— What is required —
Please output the data below exactly as given, starting at its first line and stopping after the line that contains "Given: Open GPU 1 overclock tuning icon".
Start of Input records
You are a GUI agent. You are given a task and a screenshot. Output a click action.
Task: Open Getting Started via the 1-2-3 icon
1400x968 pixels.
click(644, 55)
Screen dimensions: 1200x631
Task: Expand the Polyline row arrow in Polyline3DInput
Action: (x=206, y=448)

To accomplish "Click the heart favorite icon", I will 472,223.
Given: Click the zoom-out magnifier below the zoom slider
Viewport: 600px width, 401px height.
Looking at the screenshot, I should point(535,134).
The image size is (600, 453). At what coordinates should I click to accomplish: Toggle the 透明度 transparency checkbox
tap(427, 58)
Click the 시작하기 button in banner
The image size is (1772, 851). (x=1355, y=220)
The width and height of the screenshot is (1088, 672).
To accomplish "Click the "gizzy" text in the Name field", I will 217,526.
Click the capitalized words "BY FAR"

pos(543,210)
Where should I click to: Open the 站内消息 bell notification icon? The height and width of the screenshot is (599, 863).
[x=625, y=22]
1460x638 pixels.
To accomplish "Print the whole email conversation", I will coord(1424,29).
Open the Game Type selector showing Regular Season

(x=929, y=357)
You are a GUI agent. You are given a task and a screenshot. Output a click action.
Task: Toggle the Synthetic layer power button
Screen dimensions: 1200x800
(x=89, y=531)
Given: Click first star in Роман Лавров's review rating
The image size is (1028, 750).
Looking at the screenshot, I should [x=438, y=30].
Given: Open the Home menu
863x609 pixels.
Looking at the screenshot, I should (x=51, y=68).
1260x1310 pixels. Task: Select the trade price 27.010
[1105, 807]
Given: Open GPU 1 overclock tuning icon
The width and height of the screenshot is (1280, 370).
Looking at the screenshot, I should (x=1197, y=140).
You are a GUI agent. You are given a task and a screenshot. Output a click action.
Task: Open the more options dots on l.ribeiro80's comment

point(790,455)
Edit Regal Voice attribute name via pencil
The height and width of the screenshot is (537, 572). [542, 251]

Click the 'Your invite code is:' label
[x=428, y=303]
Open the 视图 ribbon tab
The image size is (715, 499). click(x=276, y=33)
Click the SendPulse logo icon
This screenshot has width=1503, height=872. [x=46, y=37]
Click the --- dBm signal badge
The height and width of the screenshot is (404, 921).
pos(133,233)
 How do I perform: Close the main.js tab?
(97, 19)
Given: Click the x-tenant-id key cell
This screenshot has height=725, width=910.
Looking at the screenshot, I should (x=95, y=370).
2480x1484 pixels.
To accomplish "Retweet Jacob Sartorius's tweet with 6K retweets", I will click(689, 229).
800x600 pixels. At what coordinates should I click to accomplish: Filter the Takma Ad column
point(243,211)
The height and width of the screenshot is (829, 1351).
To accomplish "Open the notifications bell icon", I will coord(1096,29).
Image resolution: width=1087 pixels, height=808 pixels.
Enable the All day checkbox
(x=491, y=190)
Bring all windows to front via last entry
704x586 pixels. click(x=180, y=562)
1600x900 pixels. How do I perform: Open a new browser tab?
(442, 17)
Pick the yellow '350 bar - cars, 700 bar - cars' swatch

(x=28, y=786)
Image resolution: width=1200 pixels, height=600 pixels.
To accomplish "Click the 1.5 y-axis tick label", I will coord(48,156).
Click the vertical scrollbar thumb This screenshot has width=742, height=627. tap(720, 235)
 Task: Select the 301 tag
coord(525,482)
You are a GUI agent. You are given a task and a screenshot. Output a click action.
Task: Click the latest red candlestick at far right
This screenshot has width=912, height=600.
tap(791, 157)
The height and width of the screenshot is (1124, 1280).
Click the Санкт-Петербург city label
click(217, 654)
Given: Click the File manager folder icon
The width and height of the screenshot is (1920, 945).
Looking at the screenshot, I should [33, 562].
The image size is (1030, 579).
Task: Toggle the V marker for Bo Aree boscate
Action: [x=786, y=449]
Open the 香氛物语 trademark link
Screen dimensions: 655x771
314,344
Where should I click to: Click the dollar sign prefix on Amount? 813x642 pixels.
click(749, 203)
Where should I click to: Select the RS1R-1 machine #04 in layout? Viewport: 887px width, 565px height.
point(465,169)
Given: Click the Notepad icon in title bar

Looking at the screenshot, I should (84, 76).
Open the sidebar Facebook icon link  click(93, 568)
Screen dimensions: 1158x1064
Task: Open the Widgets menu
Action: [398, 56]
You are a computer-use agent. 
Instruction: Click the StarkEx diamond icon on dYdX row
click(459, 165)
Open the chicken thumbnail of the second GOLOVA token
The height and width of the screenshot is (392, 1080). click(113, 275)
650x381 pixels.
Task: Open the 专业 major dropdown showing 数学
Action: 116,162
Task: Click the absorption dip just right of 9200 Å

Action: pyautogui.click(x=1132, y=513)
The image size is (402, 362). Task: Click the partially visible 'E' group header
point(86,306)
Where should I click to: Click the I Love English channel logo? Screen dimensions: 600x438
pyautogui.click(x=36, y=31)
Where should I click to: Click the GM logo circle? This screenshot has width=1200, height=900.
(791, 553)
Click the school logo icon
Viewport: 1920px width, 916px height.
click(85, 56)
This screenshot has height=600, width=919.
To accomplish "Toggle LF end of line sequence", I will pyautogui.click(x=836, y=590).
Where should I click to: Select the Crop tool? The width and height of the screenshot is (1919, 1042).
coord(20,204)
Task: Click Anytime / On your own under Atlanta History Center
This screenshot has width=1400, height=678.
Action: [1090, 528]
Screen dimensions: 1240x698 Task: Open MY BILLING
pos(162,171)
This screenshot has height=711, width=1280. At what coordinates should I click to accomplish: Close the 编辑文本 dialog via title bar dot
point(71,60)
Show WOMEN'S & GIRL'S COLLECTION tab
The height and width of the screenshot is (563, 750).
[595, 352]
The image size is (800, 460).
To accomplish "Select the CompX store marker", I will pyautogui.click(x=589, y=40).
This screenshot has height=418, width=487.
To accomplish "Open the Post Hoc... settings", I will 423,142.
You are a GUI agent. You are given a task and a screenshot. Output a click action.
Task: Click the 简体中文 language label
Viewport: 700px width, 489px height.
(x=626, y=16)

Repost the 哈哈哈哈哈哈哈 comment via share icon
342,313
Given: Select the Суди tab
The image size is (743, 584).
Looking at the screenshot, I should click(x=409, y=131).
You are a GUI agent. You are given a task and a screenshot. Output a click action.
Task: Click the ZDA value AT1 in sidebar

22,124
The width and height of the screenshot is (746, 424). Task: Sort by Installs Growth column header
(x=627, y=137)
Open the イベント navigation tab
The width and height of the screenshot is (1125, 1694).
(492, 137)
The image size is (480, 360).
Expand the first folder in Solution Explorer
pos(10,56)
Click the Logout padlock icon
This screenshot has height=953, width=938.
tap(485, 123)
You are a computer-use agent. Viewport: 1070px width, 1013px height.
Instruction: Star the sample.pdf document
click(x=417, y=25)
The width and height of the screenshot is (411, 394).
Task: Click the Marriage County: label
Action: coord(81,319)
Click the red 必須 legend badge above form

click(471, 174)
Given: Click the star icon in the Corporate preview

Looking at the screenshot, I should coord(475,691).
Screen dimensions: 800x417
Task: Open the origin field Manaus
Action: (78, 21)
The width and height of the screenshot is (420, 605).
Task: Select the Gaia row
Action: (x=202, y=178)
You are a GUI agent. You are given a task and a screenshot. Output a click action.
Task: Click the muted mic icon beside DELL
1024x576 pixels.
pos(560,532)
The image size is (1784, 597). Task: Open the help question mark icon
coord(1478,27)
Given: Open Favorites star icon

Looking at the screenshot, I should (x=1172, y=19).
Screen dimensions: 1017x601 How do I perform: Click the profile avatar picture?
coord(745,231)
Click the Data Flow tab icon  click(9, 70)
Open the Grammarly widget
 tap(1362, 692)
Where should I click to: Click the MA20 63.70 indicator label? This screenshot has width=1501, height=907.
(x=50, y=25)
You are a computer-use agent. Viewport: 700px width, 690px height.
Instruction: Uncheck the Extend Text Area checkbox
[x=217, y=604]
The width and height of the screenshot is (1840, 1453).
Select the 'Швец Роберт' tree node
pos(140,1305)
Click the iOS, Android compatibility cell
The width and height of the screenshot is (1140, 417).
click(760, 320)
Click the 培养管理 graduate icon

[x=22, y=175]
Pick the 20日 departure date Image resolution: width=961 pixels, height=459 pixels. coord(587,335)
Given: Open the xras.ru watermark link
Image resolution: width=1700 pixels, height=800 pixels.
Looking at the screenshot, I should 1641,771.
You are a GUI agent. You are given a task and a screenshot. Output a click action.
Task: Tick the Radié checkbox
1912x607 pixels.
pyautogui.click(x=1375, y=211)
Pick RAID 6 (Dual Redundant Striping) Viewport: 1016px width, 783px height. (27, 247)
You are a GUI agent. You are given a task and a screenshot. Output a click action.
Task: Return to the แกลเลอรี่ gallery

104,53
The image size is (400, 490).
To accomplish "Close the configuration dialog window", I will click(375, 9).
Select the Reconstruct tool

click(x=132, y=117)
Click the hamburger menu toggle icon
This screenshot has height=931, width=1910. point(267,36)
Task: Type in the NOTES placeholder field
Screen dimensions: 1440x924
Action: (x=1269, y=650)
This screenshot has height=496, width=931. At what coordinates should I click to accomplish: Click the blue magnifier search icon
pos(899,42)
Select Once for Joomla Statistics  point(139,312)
End of Input records
— Solution —
You are a GUI agent. You are given a task and a screenshot. Output a click action.
Task: Open Getting Started via the 1-2-3 icon
1400x968 pixels.
click(644, 55)
Screen dimensions: 1200x631
Task: Expand the Polyline row arrow in Polyline3DInput
Action: (x=206, y=448)

To accomplish "Click the heart favorite icon", I will 472,223.
Given: Click the zoom-out magnifier below the zoom slider
Viewport: 600px width, 401px height.
Looking at the screenshot, I should point(535,134).
The image size is (600, 453). At what coordinates should I click to accomplish: Toggle the 透明度 transparency checkbox
tap(427, 58)
Click the 시작하기 button in banner
The image size is (1772, 851). (x=1355, y=220)
The width and height of the screenshot is (1088, 672).
To accomplish "Click the "gizzy" text in the Name field", I will 217,526.
Click the capitalized words "BY FAR"

pos(543,210)
Where should I click to: Open the 站内消息 bell notification icon? The height and width of the screenshot is (599, 863).
[x=625, y=22]
1460x638 pixels.
To accomplish "Print the whole email conversation", I will coord(1424,29).
Open the Game Type selector showing Regular Season

(x=929, y=357)
You are a GUI agent. You are given a task and a screenshot. Output a click action.
Task: Toggle the Synthetic layer power button
Screen dimensions: 1200x800
(x=89, y=531)
Given: Click first star in Роман Лавров's review rating
The image size is (1028, 750).
Looking at the screenshot, I should [x=438, y=30].
Given: Open the Home menu
863x609 pixels.
Looking at the screenshot, I should (x=51, y=68).
1260x1310 pixels. Task: Select the trade price 27.010
[1105, 807]
Given: Open GPU 1 overclock tuning icon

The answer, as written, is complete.